A U.S. Supreme Court ruling released Thursday could unleash millions of additional corporate dollars aimed at influencing federal elections.
The ruling, which removes restrictions from corporate spending — and, presumably, spending by labor unions and other groups — on independent ads, applies only to federal elections, but it still highlights efforts in Kansas to make sure that voters at least know who is giving the money to support so-called “issue” advertising related to elections.
Political observers note that the federal ruling may have an impact on at least one Kansas Senate race this year. The Republican primary pits two sitting Kansas congressmen, Rep. Jerry Moran and Rep. Todd Tiahrt, against one another. National groups or corporations hoping to influence the race between the two candidates — one with conservative credentials (Tiahrt) and one who is more moderate (Moran) — now have free rein to produce and pay for their own campaign advertising. The ads are not financed or coordinated through the campaigns, but they can espouse a clear candidate preference.

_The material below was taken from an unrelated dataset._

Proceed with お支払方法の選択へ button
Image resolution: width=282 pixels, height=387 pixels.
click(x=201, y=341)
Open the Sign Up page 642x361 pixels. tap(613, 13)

The court’s ruling worries many citizens for a couple of reasons. Many voters already are concerned about how beholden many members of Congress are to the people who pour large amounts of money into their campaigns. The ruling throws that door wide open.

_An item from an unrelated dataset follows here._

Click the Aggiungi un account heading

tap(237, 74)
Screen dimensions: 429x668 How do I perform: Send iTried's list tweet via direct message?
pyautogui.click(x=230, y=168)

It’s also ironic that the well-funded messages of corporate entities can, and often do, drown out the voices of the candidates themselves. Voters should be casting their ballots based on the candidates’ agendas, not the agenda of whatever corporate entity wants to build them up or tear them down.

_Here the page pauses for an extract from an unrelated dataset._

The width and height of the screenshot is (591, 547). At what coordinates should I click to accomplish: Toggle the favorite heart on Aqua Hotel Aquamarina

The federal ruling doesn’t affect Kansas elections for offices from the governor on down. Kansas already allows independent and “issue” advertising in state races. However, the state still lacks a reporting requirement for individuals and groups who pay for issue ads.
Although issue ads don’t expressly advocate for or against a candidate, there usually is little doubt whom the ad supports. However, there is no requirement for the names of the people paying for those ads to be made public. A bill adding such a requirement was introduced Wednesday in the Kansas Legislature with the backing of the Kansas Governmental Ethics Commission.
People who oppose campaign financing or reporting laws often cite their First Amendment rights to free speech. Reporting laws don’t infringe on their right to say what they want, but they do require them to stand behind what they say. When the Bill of Rights was adopted in 1791, people usually voiced their opinions in their own identified publications or before a public audience that could readily identify the speaker and any agenda that might be behind his or her remarks. Modern mass media makes it easier to hide behind political action committees and other groups with ambiguous names.
Measures on financial reporting for issue advertising have been rejected before by Kansas legislators. They should rethink that stand. Given the potential influence issue advertising can have on state elections, it is only fair to let Kansas voters know who is paying for that influence.